Treating endometriosis with medicines has definite limitations. Medication usually controls mild or moderate pain and may eliminate small patches of the disease. But large chocolate cysts in the ovary are less likely to respond, and drugs cannot remove scar tissue. This is why surgery may be needed to improve fertility by removing adhesions, lesions, nodules or endometriomas.

Laparoscopy can be used as a therapeutic tool. For example, fluid can be drained ; adhesions freed; and patches of endometriosis destroyed using a laser or electrical current. Even large endometriomas can be removed through the laparoscope by a skilled surgeon. Open surgery (laparotomy) is needed only very rarely and should be used only as a last resort.

Please remember that surgery is not always a good idea just because you have endometriosis.
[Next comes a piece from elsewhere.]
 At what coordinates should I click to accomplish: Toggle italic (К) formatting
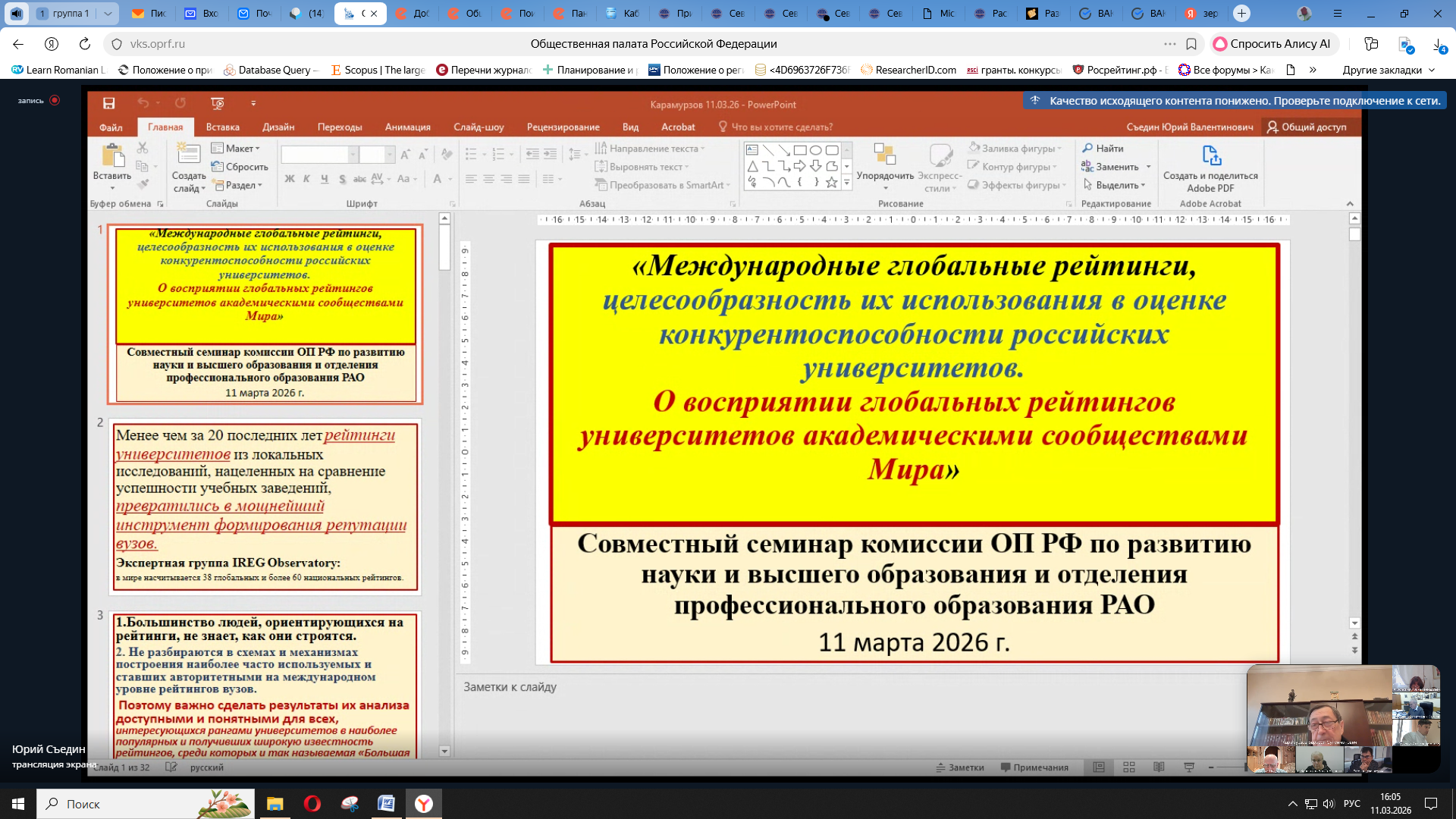306,179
This is especially true if you are infertile. How useful operative laparoscopy is in improving the fertility of patients with endometriosis is still a controversial issue ! In fact, surgery can actually end up reducing your fertility. This is because normal ovarian tissue is also sacrificed when removing the endometriotic cyst wall and this can reduce your ovarian reserve.
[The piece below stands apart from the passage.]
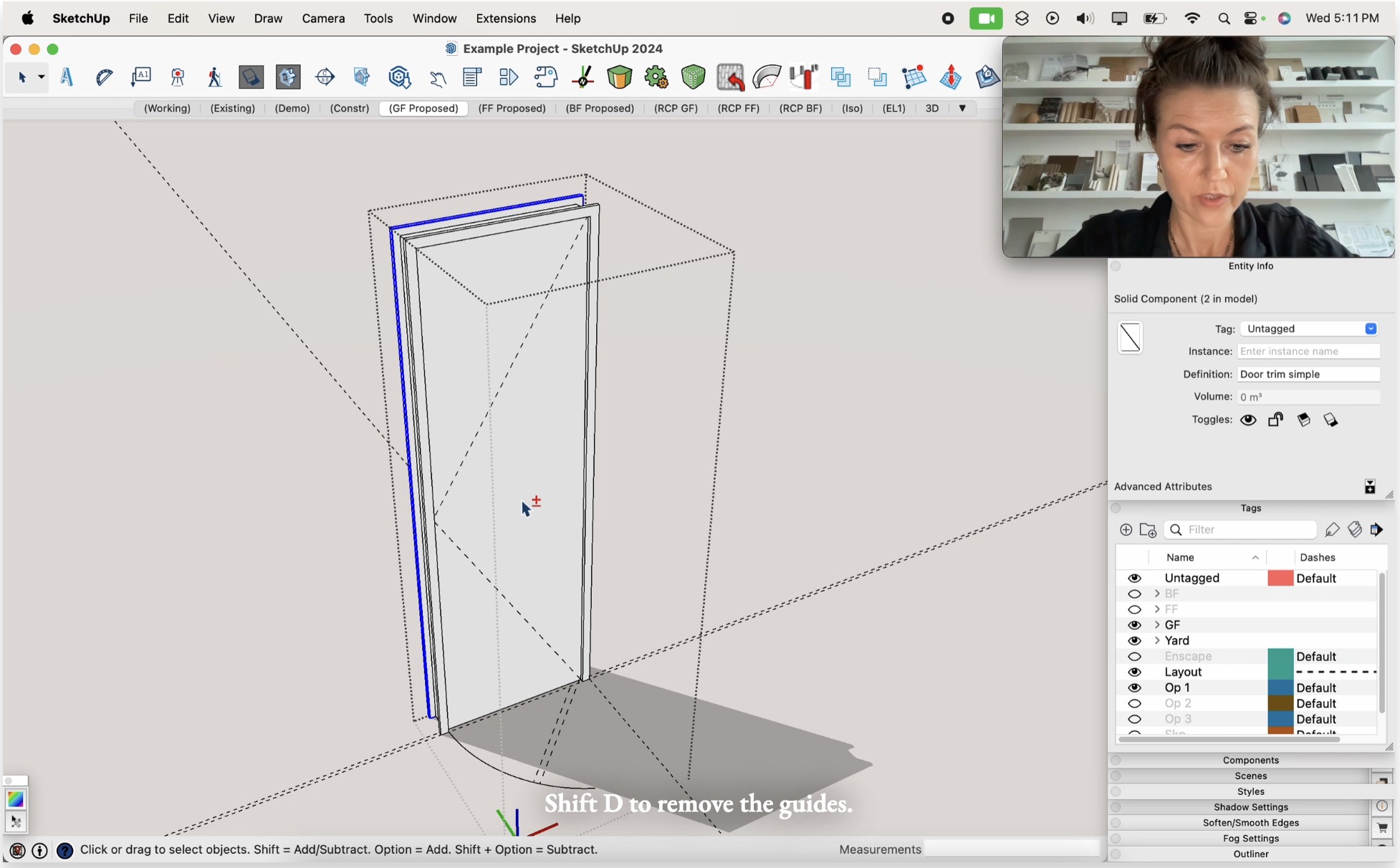Select the Protractor tool
Viewport: 1400px width, 868px height.
[x=104, y=77]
In Vitro Fertilization (IVF)

Treatment cannot "cure" endometriosis - but it can control it. If an infertile woman with endometriosis fails to conceive , the next option is superovulation with intrauterine insemination, since the fallopian tubes in these patients are usually open. If this fails, then IVF ( in vitro fertilization ) can be very useful. However, the ovarian response in some of these patients can be poor, especially if they have large chocolate cysts, or have had surgery for these cysts. Fertilization rates in some patients with endometriosis can be a little lower than for other patients, perhaps because of an intrinsic oocyte abnormality.

Surgery versus IVF

This is still a vexed and controversial issue. While many gynecologists feel that operative laparoscopy should be the first choice, in reality there is little evidence to support this stance. While laparoscopy is useful for "treating" the endo lesions, whether this actually helps to improve fertility is still unproven ! In fact, overenthusiastic surgery can often push an infertile patient from the frying pan into the fire ! Unnecessary surgery reduces your fertility as normal ovarian tissue is also removed along with the cyst wall, thus reducing your ovarian reserve.
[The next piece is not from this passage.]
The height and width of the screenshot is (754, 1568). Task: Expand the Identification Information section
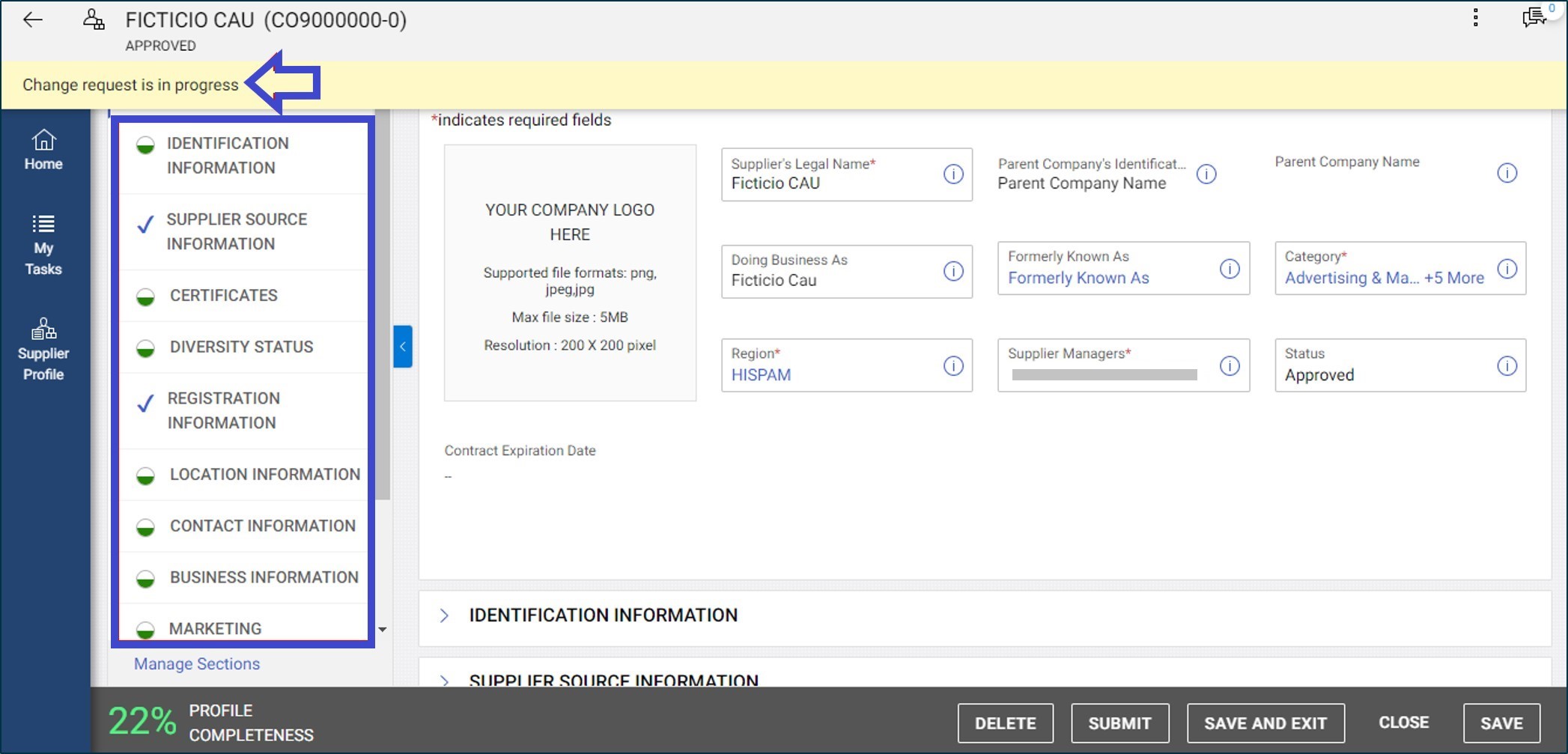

I suggest that patients always test their AMH level ( a simple blood test for checking their ovarian reserve ) before allowing a doctor to do an operative laparoscopy to treat their endometriosis. This is especially true for: older women; women who have had surgery earlier; women with recurrent cysts; and women with large ovarian cysts ( because they are at risk for having poor ovarian reserve, a silent condition called oopause.) If they do have poor ovarian reserve ( as suggested by a high FSH level and a low AMH level), then surgery is not a good idea and they should move onto IVF directly.

If there is a cyst, this can always be treated by aspirating it under vaginal ultrasound guidance, so that the ovarian reserve is not further impaired.

Endometriosis is a disease affecting millions of women throughout the world. For many, the condition goes unnoticed. But for others it demands professional attention, especially when fertility is impaired. The best strategy to maximize chances of conception is to select a specialist who is familiar with the latest developments in endometriosis management.